═════ ENTRIES PROVIDED ═════
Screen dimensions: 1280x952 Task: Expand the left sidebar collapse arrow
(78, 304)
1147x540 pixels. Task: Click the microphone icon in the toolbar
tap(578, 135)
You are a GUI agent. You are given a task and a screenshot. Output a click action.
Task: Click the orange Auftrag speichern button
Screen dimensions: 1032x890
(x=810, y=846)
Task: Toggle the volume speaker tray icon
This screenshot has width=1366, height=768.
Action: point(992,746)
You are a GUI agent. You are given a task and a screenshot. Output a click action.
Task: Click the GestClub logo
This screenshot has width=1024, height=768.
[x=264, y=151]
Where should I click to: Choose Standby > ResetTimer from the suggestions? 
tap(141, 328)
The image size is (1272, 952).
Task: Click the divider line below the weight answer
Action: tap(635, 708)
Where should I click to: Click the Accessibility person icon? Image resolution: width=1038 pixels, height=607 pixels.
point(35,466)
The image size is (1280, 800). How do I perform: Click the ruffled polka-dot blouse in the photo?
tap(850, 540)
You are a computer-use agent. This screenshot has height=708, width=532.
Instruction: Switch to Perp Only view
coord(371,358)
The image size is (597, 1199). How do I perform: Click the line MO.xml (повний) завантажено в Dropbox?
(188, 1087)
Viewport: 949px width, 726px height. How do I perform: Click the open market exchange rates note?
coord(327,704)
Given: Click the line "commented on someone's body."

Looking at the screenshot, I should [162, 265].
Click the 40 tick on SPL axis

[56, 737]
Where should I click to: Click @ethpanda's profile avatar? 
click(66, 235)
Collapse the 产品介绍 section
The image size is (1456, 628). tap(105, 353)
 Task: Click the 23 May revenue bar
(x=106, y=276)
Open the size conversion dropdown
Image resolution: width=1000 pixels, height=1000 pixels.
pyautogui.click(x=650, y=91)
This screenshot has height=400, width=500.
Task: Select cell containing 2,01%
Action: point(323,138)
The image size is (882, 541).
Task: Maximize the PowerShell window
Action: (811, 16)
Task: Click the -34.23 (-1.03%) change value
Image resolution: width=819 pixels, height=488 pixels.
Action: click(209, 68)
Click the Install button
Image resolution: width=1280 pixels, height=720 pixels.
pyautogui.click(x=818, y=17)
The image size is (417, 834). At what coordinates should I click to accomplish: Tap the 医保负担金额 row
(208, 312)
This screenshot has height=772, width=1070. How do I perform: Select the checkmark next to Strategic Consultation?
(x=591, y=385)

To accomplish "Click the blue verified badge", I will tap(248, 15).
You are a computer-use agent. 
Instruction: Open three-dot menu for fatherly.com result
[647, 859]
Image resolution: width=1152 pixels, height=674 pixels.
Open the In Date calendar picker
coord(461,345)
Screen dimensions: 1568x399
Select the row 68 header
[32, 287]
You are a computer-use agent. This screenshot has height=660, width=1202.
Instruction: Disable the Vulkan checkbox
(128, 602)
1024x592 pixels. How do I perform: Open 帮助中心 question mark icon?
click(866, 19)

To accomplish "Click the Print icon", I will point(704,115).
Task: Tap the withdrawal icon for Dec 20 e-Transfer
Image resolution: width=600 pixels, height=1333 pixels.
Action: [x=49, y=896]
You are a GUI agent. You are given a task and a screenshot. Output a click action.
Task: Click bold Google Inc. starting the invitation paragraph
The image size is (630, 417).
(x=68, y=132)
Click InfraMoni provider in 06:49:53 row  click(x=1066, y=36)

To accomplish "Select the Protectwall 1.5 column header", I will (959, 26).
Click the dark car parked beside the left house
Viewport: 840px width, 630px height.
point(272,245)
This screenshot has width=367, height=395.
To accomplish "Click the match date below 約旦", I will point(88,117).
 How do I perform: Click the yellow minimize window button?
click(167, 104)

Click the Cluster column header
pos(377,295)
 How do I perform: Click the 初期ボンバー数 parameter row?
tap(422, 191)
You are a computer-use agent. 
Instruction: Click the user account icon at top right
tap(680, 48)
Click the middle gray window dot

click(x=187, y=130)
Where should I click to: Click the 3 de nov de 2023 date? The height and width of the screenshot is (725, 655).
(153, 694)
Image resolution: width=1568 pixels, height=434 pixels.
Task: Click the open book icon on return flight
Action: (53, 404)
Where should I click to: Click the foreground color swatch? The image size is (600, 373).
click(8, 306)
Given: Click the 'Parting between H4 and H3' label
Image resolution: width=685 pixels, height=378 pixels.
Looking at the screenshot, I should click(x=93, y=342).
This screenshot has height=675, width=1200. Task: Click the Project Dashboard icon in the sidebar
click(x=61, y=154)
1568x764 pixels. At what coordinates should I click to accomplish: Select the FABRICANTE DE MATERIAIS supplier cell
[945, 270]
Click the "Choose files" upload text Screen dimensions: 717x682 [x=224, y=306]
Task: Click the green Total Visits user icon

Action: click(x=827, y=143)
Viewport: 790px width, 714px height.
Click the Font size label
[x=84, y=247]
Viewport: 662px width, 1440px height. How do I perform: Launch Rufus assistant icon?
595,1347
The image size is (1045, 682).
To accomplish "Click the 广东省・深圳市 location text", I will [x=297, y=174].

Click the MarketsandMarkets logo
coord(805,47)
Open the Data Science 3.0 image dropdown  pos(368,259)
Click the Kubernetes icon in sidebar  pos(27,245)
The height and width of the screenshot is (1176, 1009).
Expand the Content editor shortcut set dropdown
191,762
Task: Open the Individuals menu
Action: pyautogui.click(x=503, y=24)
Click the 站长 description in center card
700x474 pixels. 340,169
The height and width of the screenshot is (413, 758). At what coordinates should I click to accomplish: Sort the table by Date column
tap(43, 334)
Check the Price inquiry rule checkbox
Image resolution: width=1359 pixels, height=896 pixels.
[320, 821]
═════
Each entry should be reproduced in the output exactly.

• RESULT FOR THIS TASK
Screen dimensions: 1280x952 Task: Expand the left sidebar collapse arrow
(78, 304)
1147x540 pixels. Task: Click the microphone icon in the toolbar
tap(578, 135)
You are a GUI agent. You are given a task and a screenshot. Output a click action.
Task: Click the orange Auftrag speichern button
Screen dimensions: 1032x890
(x=810, y=846)
Task: Toggle the volume speaker tray icon
This screenshot has width=1366, height=768.
Action: point(992,746)
You are a GUI agent. You are given a task and a screenshot. Output a click action.
Task: Click the GestClub logo
This screenshot has width=1024, height=768.
[x=264, y=151]
Where should I click to: Choose Standby > ResetTimer from the suggestions? 
tap(141, 328)
The image size is (1272, 952).
Task: Click the divider line below the weight answer
Action: tap(635, 708)
Where should I click to: Click the Accessibility person icon? Image resolution: width=1038 pixels, height=607 pixels.
point(35,466)
The image size is (1280, 800). How do I perform: Click the ruffled polka-dot blouse in the photo?
tap(850, 540)
You are a computer-use agent. This screenshot has height=708, width=532.
Instruction: Switch to Perp Only view
coord(371,358)
The image size is (597, 1199). How do I perform: Click the line MO.xml (повний) завантажено в Dropbox?
(188, 1087)
Viewport: 949px width, 726px height. How do I perform: Click the open market exchange rates note?
coord(327,704)
Given: Click the line "commented on someone's body."

Looking at the screenshot, I should [162, 265].
Click the 40 tick on SPL axis

[56, 737]
Where should I click to: Click @ethpanda's profile avatar? 
click(66, 235)
Collapse the 产品介绍 section
The image size is (1456, 628). tap(105, 353)
 Task: Click the 23 May revenue bar
(x=106, y=276)
Open the size conversion dropdown
Image resolution: width=1000 pixels, height=1000 pixels.
pyautogui.click(x=650, y=91)
This screenshot has height=400, width=500.
Task: Select cell containing 2,01%
Action: point(323,138)
The image size is (882, 541).
Task: Maximize the PowerShell window
Action: (811, 16)
Task: Click the -34.23 (-1.03%) change value
Image resolution: width=819 pixels, height=488 pixels.
Action: click(209, 68)
Click the Install button
Image resolution: width=1280 pixels, height=720 pixels.
pyautogui.click(x=818, y=17)
The image size is (417, 834). At what coordinates should I click to accomplish: Tap the 医保负担金额 row
(208, 312)
This screenshot has height=772, width=1070. How do I perform: Select the checkmark next to Strategic Consultation?
(x=591, y=385)

To accomplish "Click the blue verified badge", I will tap(248, 15).
You are a computer-use agent. 
Instruction: Open three-dot menu for fatherly.com result
[647, 859]
Image resolution: width=1152 pixels, height=674 pixels.
Open the In Date calendar picker
coord(461,345)
Screen dimensions: 1568x399
Select the row 68 header
[32, 287]
You are a computer-use agent. This screenshot has height=660, width=1202.
Instruction: Disable the Vulkan checkbox
(128, 602)
1024x592 pixels. How do I perform: Open 帮助中心 question mark icon?
click(866, 19)

To accomplish "Click the Print icon", I will point(704,115).
Task: Tap the withdrawal icon for Dec 20 e-Transfer
Image resolution: width=600 pixels, height=1333 pixels.
Action: [x=49, y=896]
You are a GUI agent. You are given a task and a screenshot. Output a click action.
Task: Click bold Google Inc. starting the invitation paragraph
The image size is (630, 417).
(x=68, y=132)
Click InfraMoni provider in 06:49:53 row  click(x=1066, y=36)

To accomplish "Select the Protectwall 1.5 column header", I will (959, 26).
Click the dark car parked beside the left house
Viewport: 840px width, 630px height.
point(272,245)
This screenshot has width=367, height=395.
To accomplish "Click the match date below 約旦", I will point(88,117).
 How do I perform: Click the yellow minimize window button?
click(167, 104)

Click the Cluster column header
pos(377,295)
 How do I perform: Click the 初期ボンバー数 parameter row?
tap(422, 191)
You are a computer-use agent. 
Instruction: Click the user account icon at top right
tap(680, 48)
Click the middle gray window dot

click(x=187, y=130)
Where should I click to: Click the 3 de nov de 2023 date? The height and width of the screenshot is (725, 655).
(153, 694)
Image resolution: width=1568 pixels, height=434 pixels.
Task: Click the open book icon on return flight
Action: (53, 404)
Where should I click to: Click the foreground color swatch? The image size is (600, 373).
click(8, 306)
Given: Click the 'Parting between H4 and H3' label
Image resolution: width=685 pixels, height=378 pixels.
Looking at the screenshot, I should click(x=93, y=342).
This screenshot has height=675, width=1200. Task: Click the Project Dashboard icon in the sidebar
click(x=61, y=154)
1568x764 pixels. At what coordinates should I click to accomplish: Select the FABRICANTE DE MATERIAIS supplier cell
[945, 270]
Click the "Choose files" upload text Screen dimensions: 717x682 [x=224, y=306]
Task: Click the green Total Visits user icon

Action: click(x=827, y=143)
Viewport: 790px width, 714px height.
Click the Font size label
[x=84, y=247]
Viewport: 662px width, 1440px height. How do I perform: Launch Rufus assistant icon?
595,1347
The image size is (1045, 682).
To accomplish "Click the 广东省・深圳市 location text", I will [x=297, y=174].

Click the MarketsandMarkets logo
coord(805,47)
Open the Data Science 3.0 image dropdown  pos(368,259)
Click the Kubernetes icon in sidebar  pos(27,245)
The height and width of the screenshot is (1176, 1009).
Expand the Content editor shortcut set dropdown
191,762
Task: Open the Individuals menu
Action: pyautogui.click(x=503, y=24)
Click the 站长 description in center card
700x474 pixels. 340,169
The height and width of the screenshot is (413, 758). At what coordinates should I click to accomplish: Sort the table by Date column
tap(43, 334)
Check the Price inquiry rule checkbox
Image resolution: width=1359 pixels, height=896 pixels.
[320, 821]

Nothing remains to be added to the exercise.